А то бы совсем посадил на мель, мошенник!
Но Астафия Ивановича все это так поразило, что я даже позабыл о
покраже, на него глядя. Он опомниться не мог. Поминутно бросал работу,
которою был занят, поминутно начинал сызнова рассказывать дело, каким это
образом все случилось, как он стоял, как вот в глазах, в двух шагах, сняли
бекешь и как это все устроилось, что и поймать нельзя было. Потом опять
садился за работу; потом опять бросал все, и я видел, как, наконец, пошел
он к дворнику рассказать и попрекнуть его, что на своем дворе таким делам
быть попускает. Потом воротился и Аграфену начал бранить. Потом опять сел
за работу и долго еще бормотал про себя, что вот как это все дело
случилось, как он тут стоял, а я там и как вот в глазах, в двух шагах,
сняли бекешь и т. д. Одним словом, Астафий Иванович, хотя дело сделать
умел, однако был большой кропотун и хлопотун.

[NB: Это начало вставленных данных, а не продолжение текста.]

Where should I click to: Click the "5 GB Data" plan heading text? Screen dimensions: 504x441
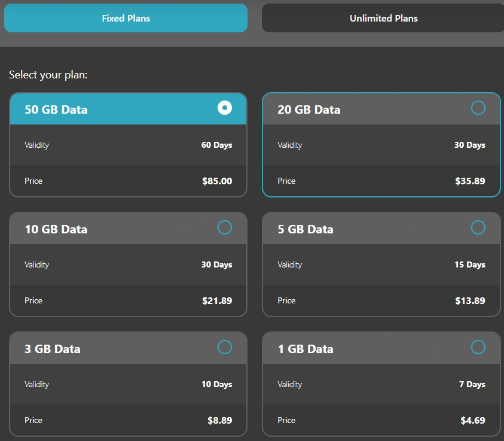pos(305,229)
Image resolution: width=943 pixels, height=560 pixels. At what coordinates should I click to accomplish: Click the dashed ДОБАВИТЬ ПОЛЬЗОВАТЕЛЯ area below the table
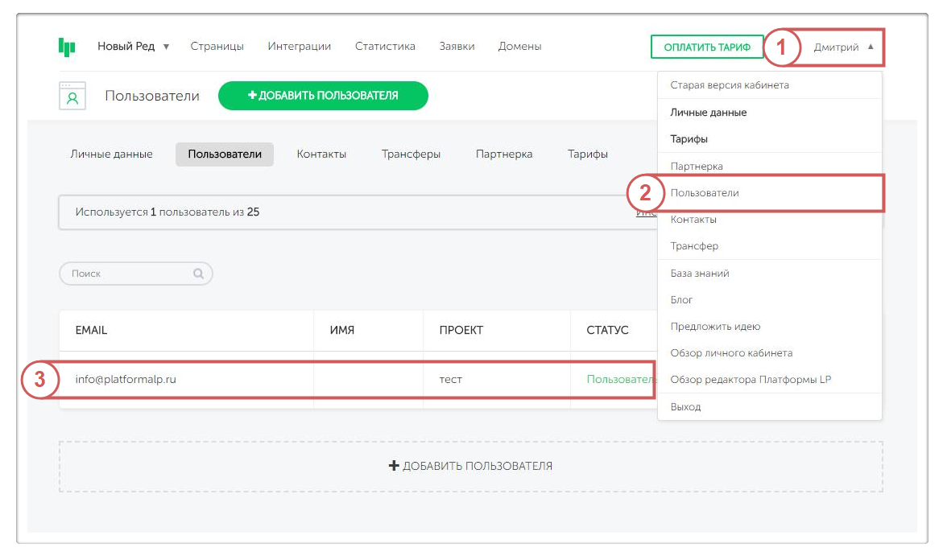(x=470, y=466)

— Одурачили нас с тобой, Астафий Иваныч! — сказал я ему вечером,
подавая ему стакан чая и желая от скуки опять вызвать рассказ о пропавшей
бекеше, который от частого повторения и от глубокой искренности рассказчика
начинал становиться очень комическим.
— Одурачили, сударь! Да просто вчуже досадно, зло пробирает, хоть и не
моя одежа пропала. И по-моему, нет гадины хуже вора на свете. Иной хоть
задаром берет, а этот твой труд, пот, за него пролитой, время твое у тебя
крадет… Гадость, тьфу! говорить не хочется, зло берет. Как это вам,
сударь, своего добра не жалко?
— Да, оно правда, Астафий Иваныч; уж лучше сгори вещь, а вору уступить
досадно, не хочется.
— Да уж чего тут хочется! Конечно, вор вору розь… А был, сударь, со
мной один случай, что попал я и на честного вора.
— Как на честного! Да какой же вор честный, Астафий Иваныч?
— Оно, сударь, правда! Какой же вор честный, и не бывает такого. Я
только хотел сказать, что честный, кажется, был человек, а украл. Просто
жалко было его.
— А как это было, Астафий Иваныч?
— Да было, сударь, тому назад года два. Пришлось мне тогда без малого
год быть без места, а когда еще доживал я на месте, сошелся со мной один
пропащий совсем человек. Так, в харчевне сошлись. Пьянчужка такой,
потаскун, тунеядец, служил прежде где-то, да его за пьяную жизнь уж давно
из службы выключили. Такой недостойный! ходил он уж бог знает в чем! Иной
раз так думаешь, есть ли рубашка у него под шинелью; все, что ни заведется,
пропьет. Да не буян; характером смирен, такой ласковый, добрый, и не
просит, все совестится: ну, сам видишь, что хочется выпить бедняге, и
поднесешь. Ну, так-то я с ним и сошелся, то есть он ко мне привязался…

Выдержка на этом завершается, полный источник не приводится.